Open AccessDACH1 suppresses epithelial to mesenchymal transition (EMT) through Notch1 pathway and reverses progestin resistance in endometrial carcinoma
Author(s) -
Zhou Qing,
Li Wenzhi,
Kong Deshui,
Liu Zhiming,
Shi Zhengzheng,
Ma Xiaohong,
Li Yongmei,
Jiang Jie
Publication year - 2019
Publication title -
cancer medicine
Language(s) - English
Resource type - Journals
SCImago Journal Rank - 1.403
H-Index - 53
ISSN - 2045-7634
DOI - 10.1002/cam4.2317
Subject(s) - progestin , epithelial–mesenchymal transition , gene knockdown , cancer research , cell , metastasis , medicine , oncology , chemistry , biology , cell culture , cancer , hormone , biochemistry , genetics
Progestin resistance limits the effectiveness of progestin therapy in endometrial carcinoma for patients who desire to preserve fertility.

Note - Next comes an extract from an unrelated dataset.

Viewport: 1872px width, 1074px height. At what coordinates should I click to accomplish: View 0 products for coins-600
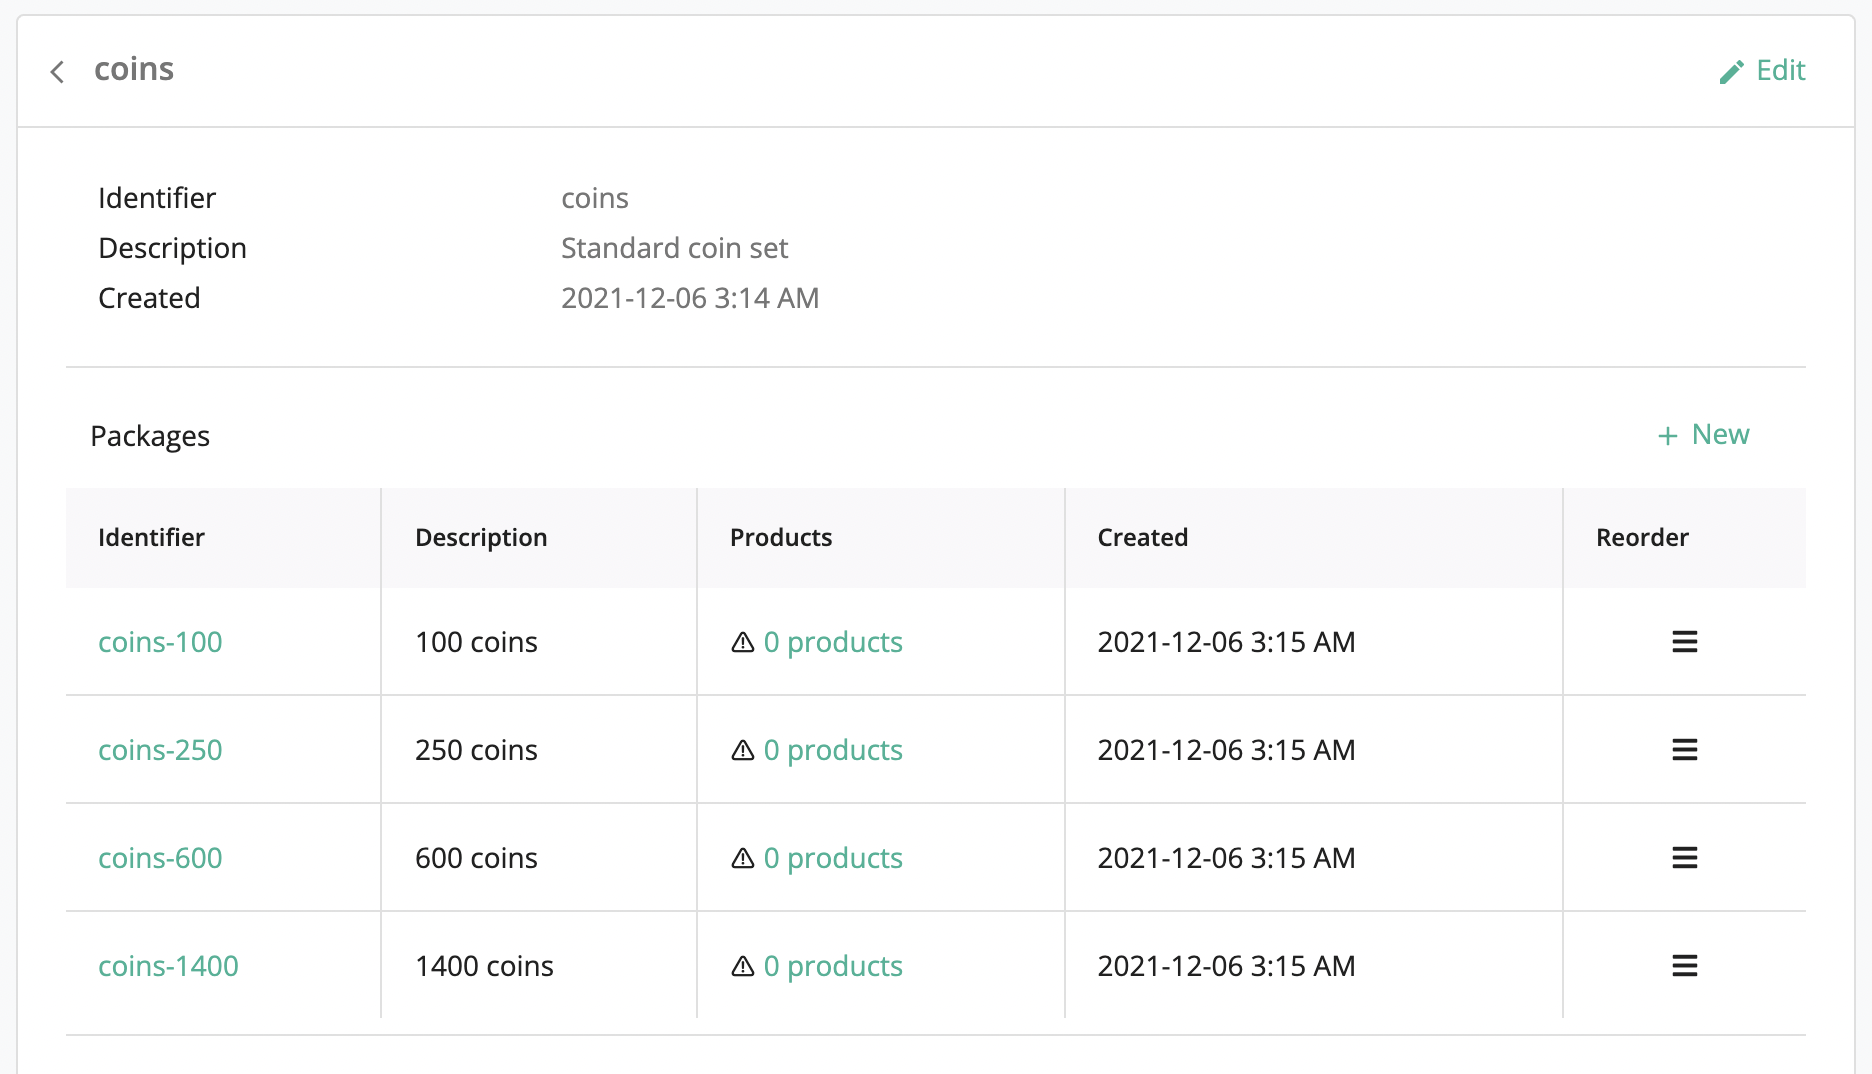(832, 858)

To investigate the molecular mechanism of progestin resistance in endometrial carcinoma, we performed microarray analysis among Ishikawa and progestin resistant cell IshikawaPR cells. We found that epithelial to mesenchymal transition (EMT) was involved in progestin resistance and dachshund family transcription factor 1 (DACH1) is positively correlated with progesterone receptor (PGR). Knockdown of DACH1 in Ishikawa cell promoted proliferation, metastasis ability, and resistance to progestin. Conversely, overexpression of DACH1 in IshikawaPR cell rendered more sensitive to progestin treatment. Xenograft model assay also had similar results. In addition, our data showed that DACH1 overexpression inhibited EMT and decreased c‐Jun, Notch1 and Hes1expression. Our study demonstrated for the first time that EMT is involved in progestin resistance of EC. The response to progestin could be reserved by DACH1 suppressed EMT through Notch1 pathway via c‐Jun.